### Exercise directions
Every record must be copied exactly, from first line to last.

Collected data
——————
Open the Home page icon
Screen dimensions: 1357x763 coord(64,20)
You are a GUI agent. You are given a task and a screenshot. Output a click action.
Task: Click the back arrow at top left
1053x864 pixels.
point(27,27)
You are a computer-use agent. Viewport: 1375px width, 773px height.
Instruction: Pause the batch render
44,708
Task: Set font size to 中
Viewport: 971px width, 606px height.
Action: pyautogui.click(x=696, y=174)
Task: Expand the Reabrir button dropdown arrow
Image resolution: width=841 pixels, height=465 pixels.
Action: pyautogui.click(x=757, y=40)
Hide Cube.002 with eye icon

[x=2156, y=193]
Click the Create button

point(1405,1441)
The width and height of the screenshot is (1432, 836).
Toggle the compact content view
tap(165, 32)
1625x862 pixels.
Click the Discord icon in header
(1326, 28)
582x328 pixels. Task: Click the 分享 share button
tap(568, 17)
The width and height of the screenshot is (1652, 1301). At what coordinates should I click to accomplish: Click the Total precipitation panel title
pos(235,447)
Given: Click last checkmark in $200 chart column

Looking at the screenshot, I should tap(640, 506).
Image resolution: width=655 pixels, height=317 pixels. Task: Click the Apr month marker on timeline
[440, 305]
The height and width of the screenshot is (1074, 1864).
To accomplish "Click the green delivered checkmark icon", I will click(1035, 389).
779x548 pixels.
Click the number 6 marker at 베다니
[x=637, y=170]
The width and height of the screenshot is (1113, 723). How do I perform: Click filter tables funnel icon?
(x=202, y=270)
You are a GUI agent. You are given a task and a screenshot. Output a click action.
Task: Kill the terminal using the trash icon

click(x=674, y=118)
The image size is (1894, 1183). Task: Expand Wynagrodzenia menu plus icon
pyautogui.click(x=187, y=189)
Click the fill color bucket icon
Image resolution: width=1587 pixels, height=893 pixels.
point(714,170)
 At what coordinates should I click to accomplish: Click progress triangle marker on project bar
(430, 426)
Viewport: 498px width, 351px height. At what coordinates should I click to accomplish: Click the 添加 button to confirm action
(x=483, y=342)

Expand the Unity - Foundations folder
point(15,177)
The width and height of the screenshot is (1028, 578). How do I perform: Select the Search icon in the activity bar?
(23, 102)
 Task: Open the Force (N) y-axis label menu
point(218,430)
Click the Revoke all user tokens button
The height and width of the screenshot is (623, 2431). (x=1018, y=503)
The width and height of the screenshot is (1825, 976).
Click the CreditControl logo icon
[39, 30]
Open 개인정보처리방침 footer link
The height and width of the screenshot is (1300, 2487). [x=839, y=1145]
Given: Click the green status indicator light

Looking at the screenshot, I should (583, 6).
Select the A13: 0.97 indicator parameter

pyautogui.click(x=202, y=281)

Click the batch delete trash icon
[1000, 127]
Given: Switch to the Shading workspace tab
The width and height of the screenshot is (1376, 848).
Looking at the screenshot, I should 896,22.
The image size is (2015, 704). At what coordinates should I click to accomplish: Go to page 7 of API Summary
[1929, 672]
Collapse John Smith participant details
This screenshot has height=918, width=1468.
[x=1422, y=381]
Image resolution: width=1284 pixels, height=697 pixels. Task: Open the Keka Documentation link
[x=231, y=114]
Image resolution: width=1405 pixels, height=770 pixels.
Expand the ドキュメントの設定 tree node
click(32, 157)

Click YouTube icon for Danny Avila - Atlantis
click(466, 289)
——————
### Task result
Open the Home page icon
Screen dimensions: 1357x763 coord(64,20)
You are a GUI agent. You are given a task and a screenshot. Output a click action.
Task: Click the back arrow at top left
1053x864 pixels.
point(27,27)
You are a computer-use agent. Viewport: 1375px width, 773px height.
Instruction: Pause the batch render
44,708
Task: Set font size to 中
Viewport: 971px width, 606px height.
Action: pyautogui.click(x=696, y=174)
Task: Expand the Reabrir button dropdown arrow
Image resolution: width=841 pixels, height=465 pixels.
Action: pyautogui.click(x=757, y=40)
Hide Cube.002 with eye icon

[x=2156, y=193]
Click the Create button

point(1405,1441)
The width and height of the screenshot is (1432, 836).
Toggle the compact content view
tap(165, 32)
1625x862 pixels.
Click the Discord icon in header
(1326, 28)
582x328 pixels. Task: Click the 分享 share button
tap(568, 17)
The width and height of the screenshot is (1652, 1301). At what coordinates should I click to accomplish: Click the Total precipitation panel title
pos(235,447)
Given: Click last checkmark in $200 chart column

Looking at the screenshot, I should tap(640, 506).
Image resolution: width=655 pixels, height=317 pixels. Task: Click the Apr month marker on timeline
[440, 305]
The height and width of the screenshot is (1074, 1864).
To accomplish "Click the green delivered checkmark icon", I will click(1035, 389).
779x548 pixels.
Click the number 6 marker at 베다니
[x=637, y=170]
The width and height of the screenshot is (1113, 723). How do I perform: Click filter tables funnel icon?
(x=202, y=270)
You are a GUI agent. You are given a task and a screenshot. Output a click action.
Task: Kill the terminal using the trash icon

click(x=674, y=118)
The image size is (1894, 1183). Task: Expand Wynagrodzenia menu plus icon
pyautogui.click(x=187, y=189)
Click the fill color bucket icon
Image resolution: width=1587 pixels, height=893 pixels.
point(714,170)
 At what coordinates should I click to accomplish: Click progress triangle marker on project bar
(430, 426)
Viewport: 498px width, 351px height. At what coordinates should I click to accomplish: Click the 添加 button to confirm action
(x=483, y=342)

Expand the Unity - Foundations folder
point(15,177)
The width and height of the screenshot is (1028, 578). How do I perform: Select the Search icon in the activity bar?
(23, 102)
 Task: Open the Force (N) y-axis label menu
point(218,430)
Click the Revoke all user tokens button
The height and width of the screenshot is (623, 2431). (x=1018, y=503)
The width and height of the screenshot is (1825, 976).
Click the CreditControl logo icon
[39, 30]
Open 개인정보처리방침 footer link
The height and width of the screenshot is (1300, 2487). [x=839, y=1145]
Given: Click the green status indicator light

Looking at the screenshot, I should (583, 6).
Select the A13: 0.97 indicator parameter

pyautogui.click(x=202, y=281)

Click the batch delete trash icon
[1000, 127]
Given: Switch to the Shading workspace tab
The width and height of the screenshot is (1376, 848).
Looking at the screenshot, I should 896,22.
The image size is (2015, 704). At what coordinates should I click to accomplish: Go to page 7 of API Summary
[1929, 672]
Collapse John Smith participant details
This screenshot has height=918, width=1468.
[x=1422, y=381]
Image resolution: width=1284 pixels, height=697 pixels. Task: Open the Keka Documentation link
[x=231, y=114]
Image resolution: width=1405 pixels, height=770 pixels.
Expand the ドキュメントの設定 tree node
click(32, 157)

Click YouTube icon for Danny Avila - Atlantis
click(466, 289)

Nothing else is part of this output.